▶ EXERCISE AIM
Each line must appear in the answer exactly as it does in the data.

▶ DATA FOR REVIEW
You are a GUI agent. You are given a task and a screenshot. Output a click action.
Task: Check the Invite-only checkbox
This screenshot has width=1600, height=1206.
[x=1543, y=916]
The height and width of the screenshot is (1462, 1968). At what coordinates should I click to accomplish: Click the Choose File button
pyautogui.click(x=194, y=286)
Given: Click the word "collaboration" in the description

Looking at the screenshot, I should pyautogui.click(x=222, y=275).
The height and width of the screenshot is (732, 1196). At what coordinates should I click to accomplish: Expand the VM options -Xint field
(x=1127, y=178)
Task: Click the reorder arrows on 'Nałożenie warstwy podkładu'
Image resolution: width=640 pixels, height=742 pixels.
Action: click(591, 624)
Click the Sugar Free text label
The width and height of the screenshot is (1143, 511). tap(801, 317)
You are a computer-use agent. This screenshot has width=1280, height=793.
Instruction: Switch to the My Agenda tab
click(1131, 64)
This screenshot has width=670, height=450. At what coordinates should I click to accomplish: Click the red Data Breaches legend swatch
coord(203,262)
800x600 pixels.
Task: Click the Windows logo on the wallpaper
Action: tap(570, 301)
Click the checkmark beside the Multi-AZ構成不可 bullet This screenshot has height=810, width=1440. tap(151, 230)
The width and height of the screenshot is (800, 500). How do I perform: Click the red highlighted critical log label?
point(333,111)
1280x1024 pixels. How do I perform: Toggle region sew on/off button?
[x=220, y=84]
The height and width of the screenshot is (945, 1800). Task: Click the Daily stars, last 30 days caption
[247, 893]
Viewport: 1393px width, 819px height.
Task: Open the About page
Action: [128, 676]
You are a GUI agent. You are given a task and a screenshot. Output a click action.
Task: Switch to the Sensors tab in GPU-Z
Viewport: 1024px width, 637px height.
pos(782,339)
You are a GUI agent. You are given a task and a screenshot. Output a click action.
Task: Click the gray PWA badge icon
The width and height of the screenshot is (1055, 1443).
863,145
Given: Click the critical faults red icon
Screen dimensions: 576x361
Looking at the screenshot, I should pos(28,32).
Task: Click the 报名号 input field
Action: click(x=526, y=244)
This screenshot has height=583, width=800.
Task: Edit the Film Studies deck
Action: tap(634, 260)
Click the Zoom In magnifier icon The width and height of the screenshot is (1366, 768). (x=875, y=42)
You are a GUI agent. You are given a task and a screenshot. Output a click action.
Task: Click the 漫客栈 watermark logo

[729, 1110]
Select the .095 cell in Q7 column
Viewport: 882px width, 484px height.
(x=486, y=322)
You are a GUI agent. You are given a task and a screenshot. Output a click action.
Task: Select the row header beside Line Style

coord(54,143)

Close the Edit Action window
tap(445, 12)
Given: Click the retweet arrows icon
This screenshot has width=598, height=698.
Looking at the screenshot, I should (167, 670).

▶ SOLUTION FOR THIS TASK
You are a GUI agent. You are given a task and a screenshot. Output a click action.
Task: Check the Invite-only checkbox
This screenshot has width=1600, height=1206.
[x=1543, y=916]
The height and width of the screenshot is (1462, 1968). At what coordinates should I click to accomplish: Click the Choose File button
pyautogui.click(x=194, y=286)
Given: Click the word "collaboration" in the description

Looking at the screenshot, I should pyautogui.click(x=222, y=275).
The height and width of the screenshot is (732, 1196). At what coordinates should I click to accomplish: Expand the VM options -Xint field
(x=1127, y=178)
Task: Click the reorder arrows on 'Nałożenie warstwy podkładu'
Image resolution: width=640 pixels, height=742 pixels.
Action: click(591, 624)
Click the Sugar Free text label
The width and height of the screenshot is (1143, 511). tap(801, 317)
You are a computer-use agent. This screenshot has width=1280, height=793.
Instruction: Switch to the My Agenda tab
click(1131, 64)
This screenshot has width=670, height=450. At what coordinates should I click to accomplish: Click the red Data Breaches legend swatch
coord(203,262)
800x600 pixels.
Task: Click the Windows logo on the wallpaper
Action: tap(570, 301)
Click the checkmark beside the Multi-AZ構成不可 bullet This screenshot has height=810, width=1440. tap(151, 230)
The width and height of the screenshot is (800, 500). How do I perform: Click the red highlighted critical log label?
point(333,111)
1280x1024 pixels. How do I perform: Toggle region sew on/off button?
[x=220, y=84]
The height and width of the screenshot is (945, 1800). Task: Click the Daily stars, last 30 days caption
[247, 893]
Viewport: 1393px width, 819px height.
Task: Open the About page
Action: [128, 676]
You are a GUI agent. You are given a task and a screenshot. Output a click action.
Task: Switch to the Sensors tab in GPU-Z
Viewport: 1024px width, 637px height.
pos(782,339)
You are a GUI agent. You are given a task and a screenshot. Output a click action.
Task: Click the gray PWA badge icon
The width and height of the screenshot is (1055, 1443).
863,145
Given: Click the critical faults red icon
Screen dimensions: 576x361
Looking at the screenshot, I should pos(28,32).
Task: Click the 报名号 input field
Action: click(x=526, y=244)
This screenshot has height=583, width=800.
Task: Edit the Film Studies deck
Action: tap(634, 260)
Click the Zoom In magnifier icon The width and height of the screenshot is (1366, 768). (x=875, y=42)
You are a GUI agent. You are given a task and a screenshot. Output a click action.
Task: Click the 漫客栈 watermark logo

[729, 1110]
Select the .095 cell in Q7 column
Viewport: 882px width, 484px height.
(x=486, y=322)
You are a GUI agent. You are given a task and a screenshot. Output a click action.
Task: Select the row header beside Line Style

coord(54,143)

Close the Edit Action window
tap(445, 12)
Given: Click the retweet arrows icon
This screenshot has width=598, height=698.
Looking at the screenshot, I should (167, 670).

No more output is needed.